飛浩隆「作麼生(そもさん)の鑿(のみ)」も仏師AIが仏像を彫るという話である。だがこのAI仏師、χ(カイ)慶は、始動コマンドから10年たっても全く動こうとしないのだ。
AIが自由を獲得し暴走してから数年で人類の知は根腐れし、フェイクが溢れて相互不信と憎悪が過熱、世界は恐ろしい悲劇を迎えた。この〈有害言説〉からAI主導で部分的にも平穏を取り戻し、立ち上がったプロジェクトの一つがχ慶プロジェクトなのだ。χ慶は樹齢数百年という榧(かや)の巨木から仏の像を掘り出すことを命じられている。ただしその指示は「与えられた用材の中にねむる〈仏〉を見いだし、形を与えよ。ただし鑿を入れる前に像容を計算したり、あらかじめ木材の内部を観測してはならない」というものだ。つまり、試行錯誤も許されず、勘のみで彫り進まなければならないのである。

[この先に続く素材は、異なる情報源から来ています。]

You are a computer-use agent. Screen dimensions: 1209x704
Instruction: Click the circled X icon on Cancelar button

データを取ることを封じられたAIは最初の一鑿を入れることができない。観測や意味づけによって得られるものではない、そのまま存在する〈基底的自然〉をAIはどのように認識できるのか。そんな哲学的な問題と、AIにおける「自由」の意味の問題が議論され、χ慶が用材に手をつけないままシミュレーションした無数の仏像が3Dプリンターによって生みだされていく。

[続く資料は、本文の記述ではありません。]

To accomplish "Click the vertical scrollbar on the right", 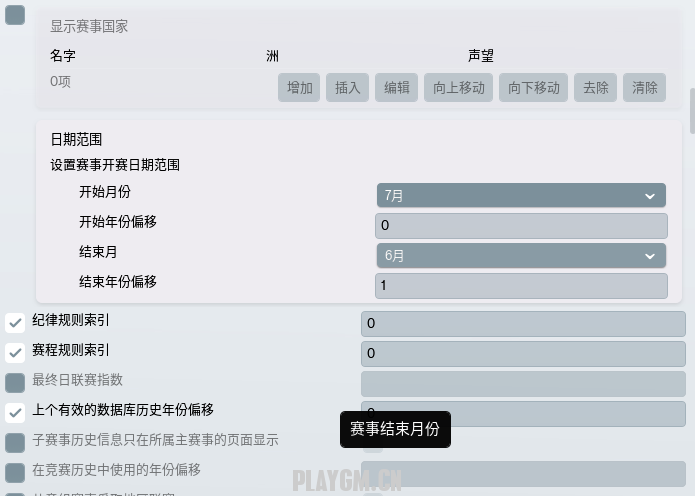I will click(x=692, y=111).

物語に結論はないが、人とAIとの根本的な違いがあるとすれば、それは「そもさん」に「説破」と答えられるかどうかなのかも知れない。
円城塔「土人形と動死体 If You were a Golem, I must be a Zombie」はファンタジーゲーム的なストーリーにいつもの(と言ってしまうが)円城塔のテーマ、科学や数学、言語に関わる様々な言説を自己言及的に繰り返すことで生じるカオスが現実のレイヤーのメタファーとなる、そんな物語のようである。ただし、この作品ではそれは思わせぶりに留まっており、普通にSF味のあるファンタジーとして楽しく読める。劉慈欣の「円」の人間コンピューターをゴーレムやゾンビやスケルトンで描いたような話だと言ってもそれほど間違ってはいないだろう。『屍者の帝国』の魔法世界版と言ってもいい。

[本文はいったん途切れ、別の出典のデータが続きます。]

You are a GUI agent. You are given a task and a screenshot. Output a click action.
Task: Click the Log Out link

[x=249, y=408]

今はもう廃墟となって魔物たちが跋扈する魔術都市ミスルカラ。その郊外にあるアレグラの迷宮。それはアレグラ家の当主であるノーシュその人が屋敷跡をそのままダンジョンとして構築したものだ。宝を求めて多くの人々がそれに挑戦した。迷宮の中では魔法は使えず、ノーシュは様々な魔物を機械的に駆使してインフラを作り上げていた。ところが、最外殻の三つ目の扉を軽々と解錠したのはグラールと名乗る子どもだった。
ノーシュに挑戦した竜族のクメヌはチャガというボードゲームで彼に敗れる。だがクメヌは自分の頭を分割して互いに勝負することで、チャガの技を上達させていく(AI学習みたいなものですね)。グラールが扉を開ける手伝いをしたのもクメヌである。グラールはクメヌと会話し、ノーシュの真の目的を推察する。それは彼がこの世から魔法をなくそうと、今も迷宮の奥で思考を続けているのだろうということだ。
とても面白かった。ゴーレムやゴーストやスケルトンが都市のインフラとなるイメージもいい。ただ短くてイメージだけに終わっているので、できればこれで長編を書いて欲しいな。